Qu’était-elle en réalité ? Un ourlet enroulé à la fin de l’Afrique,
les yeux éblouis de miroirs, des larmes de bienvenue.

Sur la plage, nous buvons le thé des Berbères,
nous faisons cuire des œufs dérobés aux oiseaux blancs.

Des pêcheurs nous offrent des poissons lumineux,
nous suçons la pulpe des squelettes d’arêtes transparentes.

Le vieux à côté du feu discute avec les marchands
du prix pour monter sur la mer de personne.

(…)

Nuit de patience, la mer voyage vers nous,
à l’aube l’horizon se noie dans la poche des vagues.

Dans notre entassement avec les femmes au milieu,
un enfant meurt dans les bras de sa mère.

Quel meilleur sort que la fin dans un giron,
Ils le tendent aux vagues, un chant à voix basse.

la mer engloutit dans un rouleau d’écume
la feuille tombée de l’arbre des hommes.

(…)

Ils veulent nous renvoyer, ils demandent où nous étions avant,
quel endroit nous avons laissé derrière nous.

Je leur montre mon dos, c’est tout le derrière qu’il me reste,
ils se fâchent, pour eux ce n’est pas une deuxième face.

Nous nous honorons la nuque, là où se précipite l’avenir
qui n’est pas devant, mais qui arrive par derrière et nous dépasse.

Tu dois rentrer à la maison.
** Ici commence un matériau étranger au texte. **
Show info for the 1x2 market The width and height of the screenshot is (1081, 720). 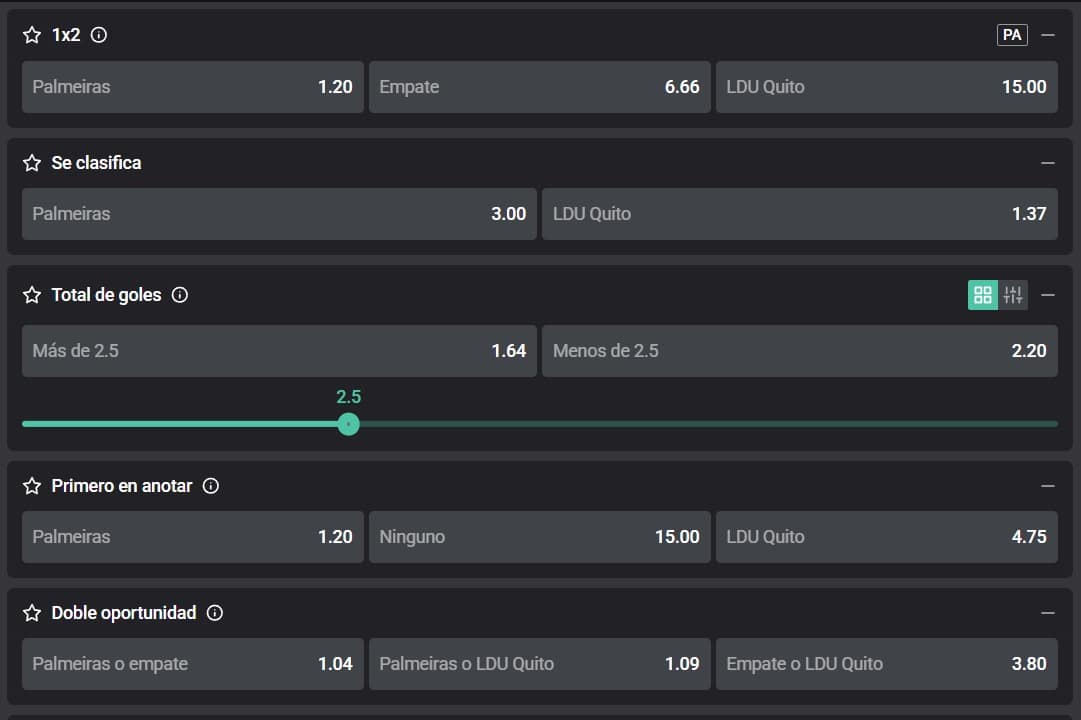[x=99, y=35]
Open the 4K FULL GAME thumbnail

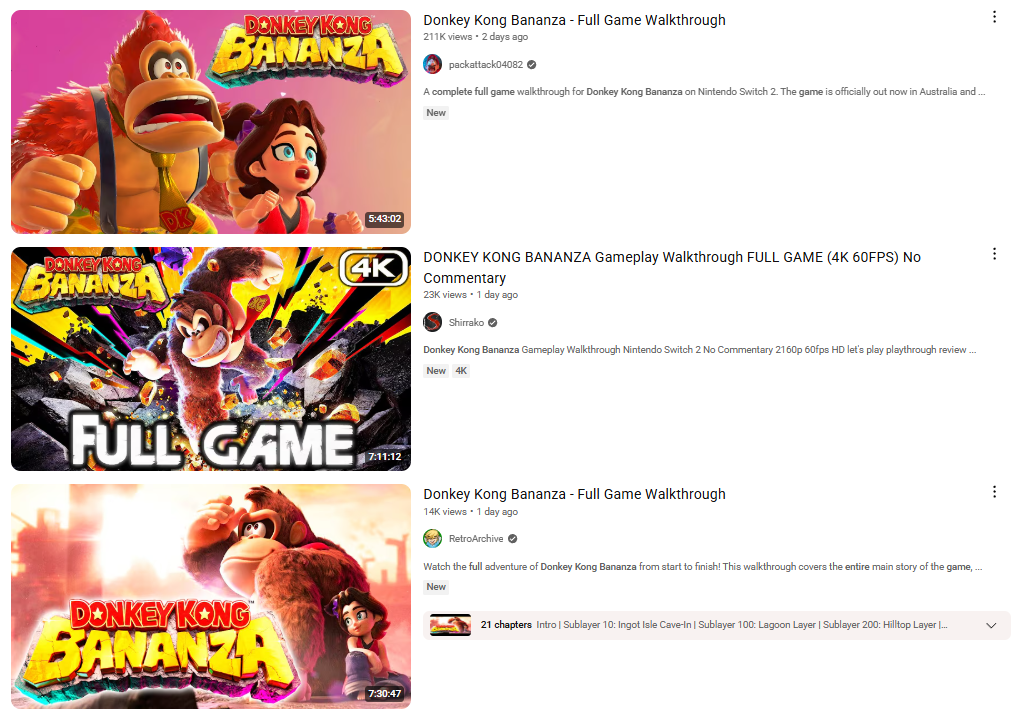211,359
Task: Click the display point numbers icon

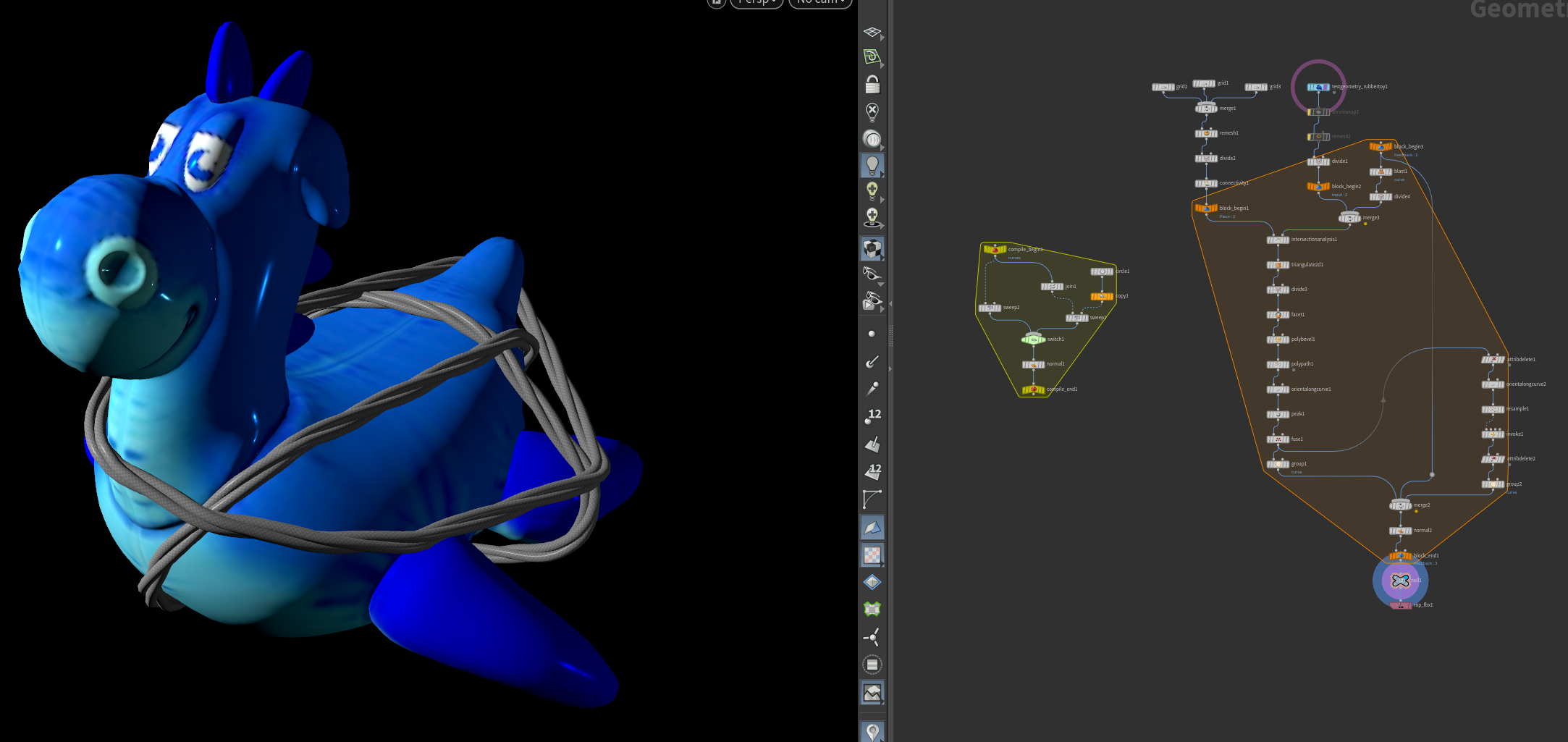Action: (x=872, y=416)
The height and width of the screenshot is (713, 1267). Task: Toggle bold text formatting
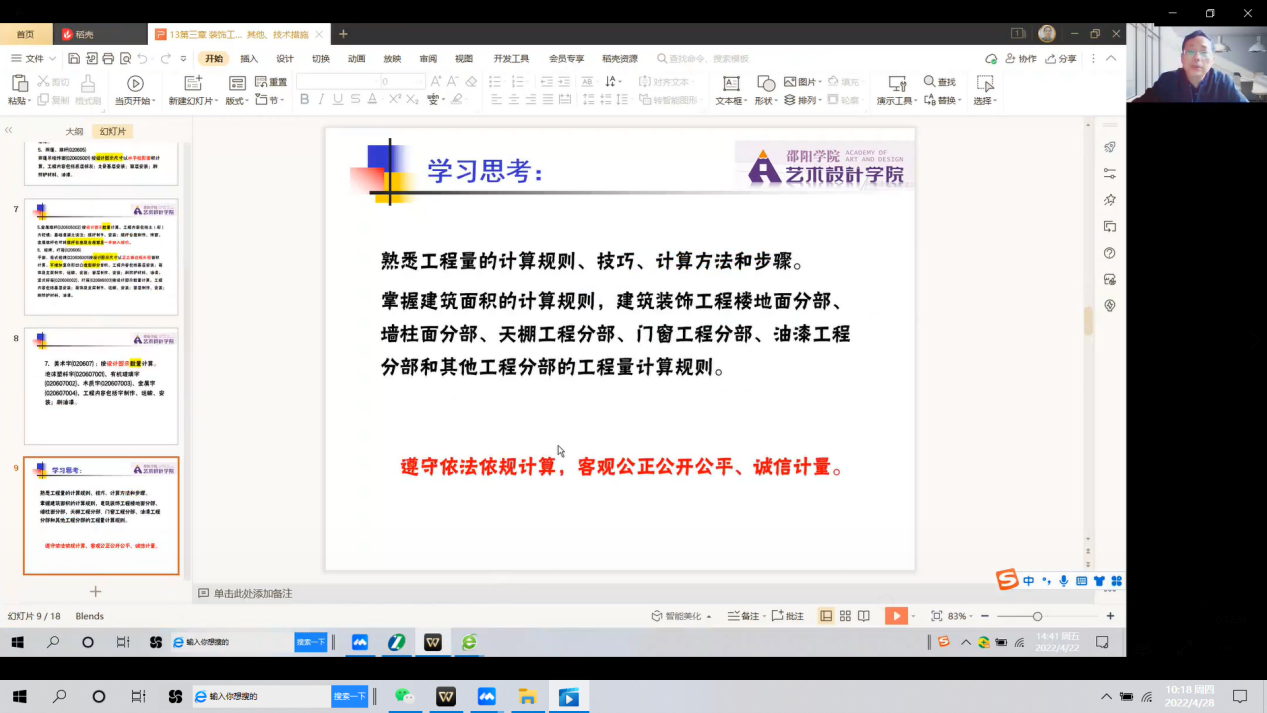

Si j’en avais eu une, je serais resté,
même les assassins ne veulent nous reprendre.

Remettez-nous sur le bateau, chassez-nous en hommes
Nous ne sommes pas des paquets et toi Nord tu n’es pas digne de toi-même

Notre terre engloutie n’existe plus sous nos pieds,
notre patrie est une barque, une coquille ouverte.

Vous pouvez repousser, mais pas ramener,
le départ est une cendre éparse, nous sommes des aller-simple.

Choeur
Nous sommes les innombrables, nous doublons à chaque case de l’échiquier,
Nous pavons votre mer de squelettes pour marcher dessus.

(…)

Nous serons vos serfs, les fils que vous ne faites pas,
nos vies seront vos livres d’aventures.

Nous portons Homère et Dante, l’aveugle et le pèlerin,
l’odeur que vous n’avez plus, l’égalité que vous avez subordonnée.

Choeur
D’aussi loin que nous arriverons, à des millions de pas,
ceux qui vont à pied ne peuvent être arrêtés.

Prochaine date connue:

21/11/17 – Centre Culturel Aragon – Oyonnax (01)

Mais ensuite, guettez donc cette symbiOse!